Document passage

The Weekly Standard's Daniel Halper passes along along news "that aides to Vice President Joe Biden have taken the unusual step of wrangling the press for edits to pool reports." Quoting a source I don't choose to link, this post explains that "attempting to intervene in the drafting of accounts that reporters share with one another is all but unheard of," not just regular spin. The quoted source goes on to say that this "reflects the deep concern Biden’s team has about offering any fodder to the opposition."
In other words, the political pros are trading favors and using all their influence to get friendly reporters (i.e., virtually all of them) to take it easy on Slow Joe. They are literally telling the reporters how to do their jobs in a way that will benefit the Obama-Biden[?] campaign.
("Obama-Biden[?] campaign," with that question mark in brackets, is exactly how I'm going to refer to the prospective Democratic ticket for the next three weeks or so. Feel free to do likewise, or not. I'm not in the business of telling my readers how to do their jobs.)

Data excerpt
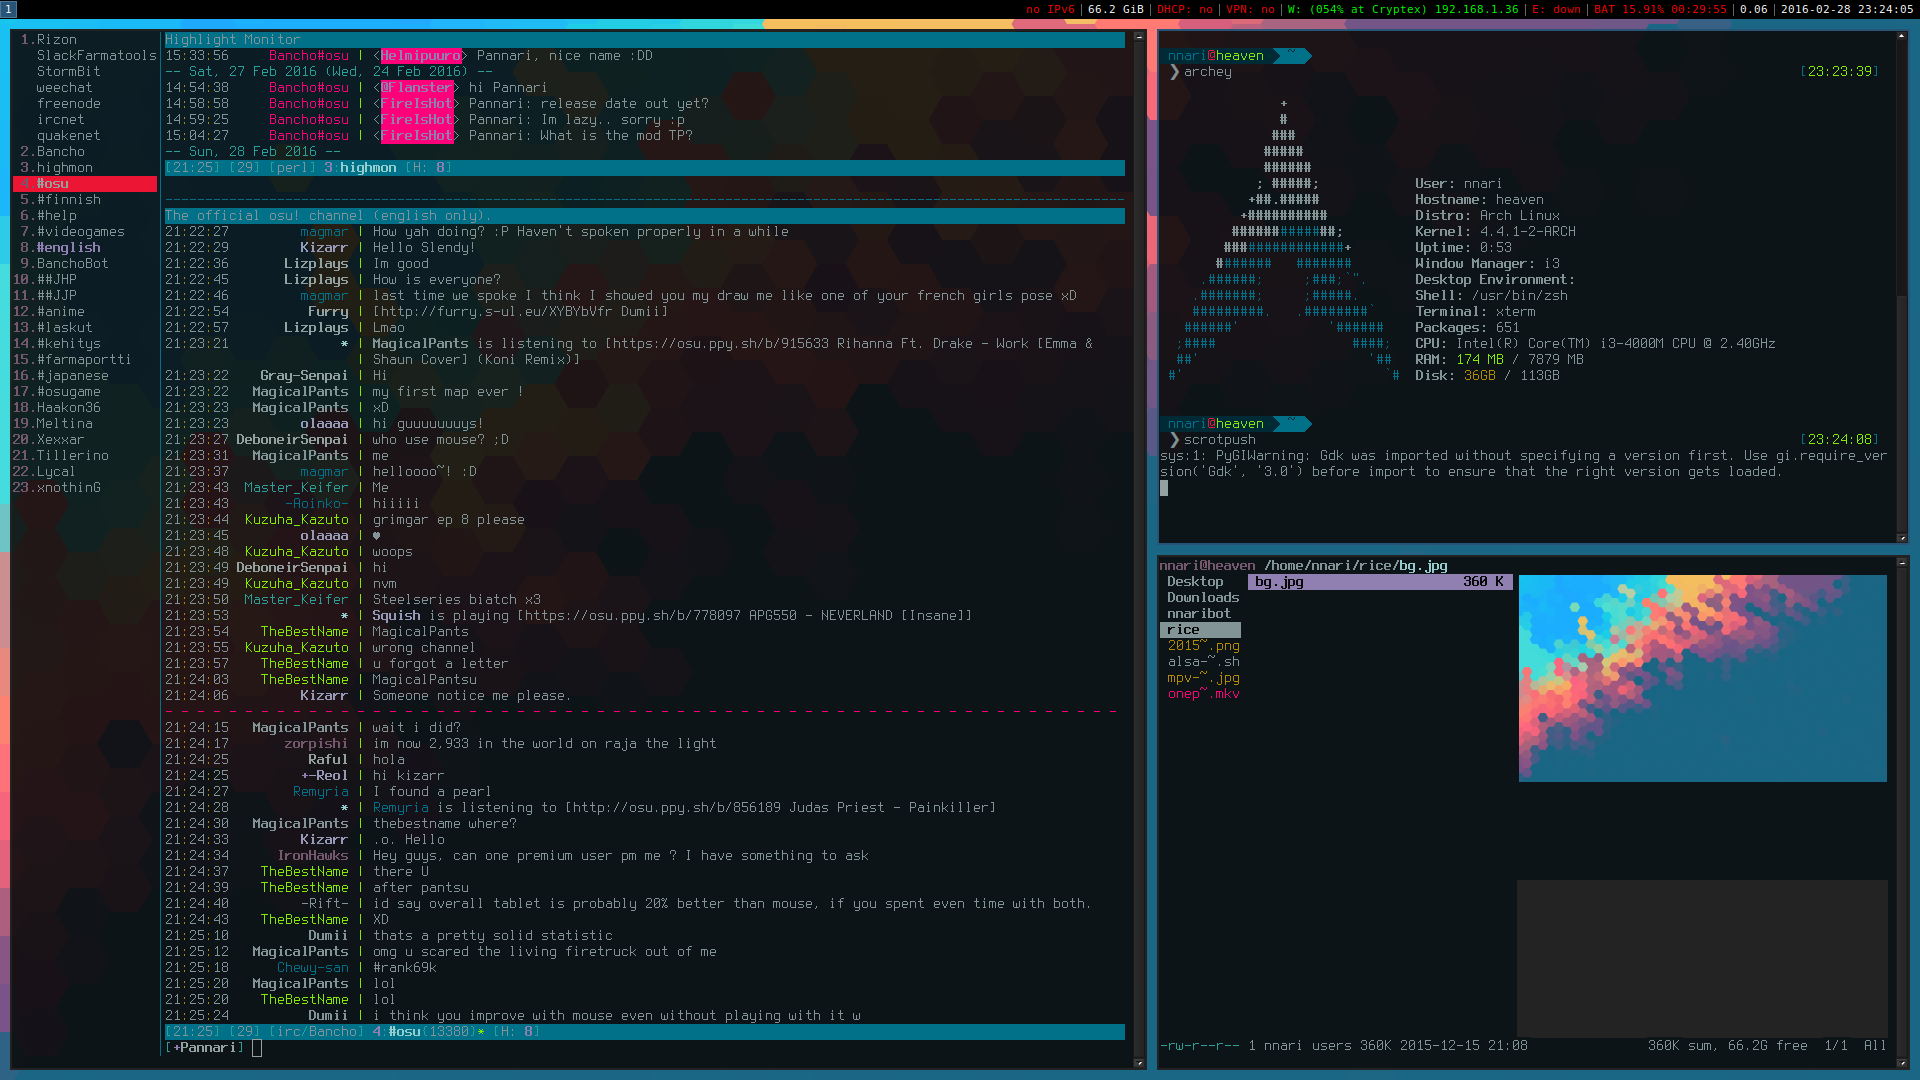The image size is (1920, 1080).
Task: Expand the Rizon server entry
Action: tap(56, 40)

Complete the following
(1) Mark each statement about the Biden pool-report passage yes or no, and quote the words from the passage that decide it. (a) Aides to Joe Biden sought edits to pool reports. (b) The writer links to the source quoted in the post. (c) The writer plans to use the label "Obama-Biden[?] campaign" for roughly the next three weeks.
(2) Write what comes next in the Biden pool-report passage, starting after its final paragraph.

Answers below
(1)
(a) Yes: "aides to Vice President Joe Biden have taken the unusual step of wrangling the press for edits to pool reports"
(b) No: "Quoting a source I don't choose to link"
(c) Yes: "is exactly how I'm going to refer to the prospective Democratic ticket for the next three weeks or so"

(2)
It's hard to imagine a more dispiriting job than being one of Joe Biden's handlers. I'm sure they tell themselves that they're star performers at the circus. In their dreams, they're high-wire performers, or perhaps trapeze artists, always skillfully recovering from desperate peril at the very last moment. But everyone else can see that they're the guys with push-brooms and wheeled trash cans who follow the circus parade to deal with the poop it's left in the streets.
The notion that Obama might replace Biden is spreading, and in addition to Hillary, New York governor Andrew Cuomo is also being floated as a possible replacement. Cuomo is indeed a rising star of the Democratic Party, but he's still a very young man. He is not yet widely known outside New York, and has never run in any sort of national campaign before; we might predict that he'd do well when rolled out, as Paul Ryan has, but Cuomo has only a tiny fraction of Hillary's current name recognition and approval nationally. Cuomo also has many future presidential election cycles in which he might plausibly compete; he's surely ambitious, but the calendar isn't his enemy like it is Hillary's. If (and I don't assume that at all) Cuomo thinks Obama is going to lose this year regardless of whether Biden's replaced, Cuomo might well think it in his best long-term interests to pass on a chance to be the Veep nominee this year. But that's a luxury I don't think Hillary has, as I've previously explained — no more than LBJ could resist JFK's offer in 1960.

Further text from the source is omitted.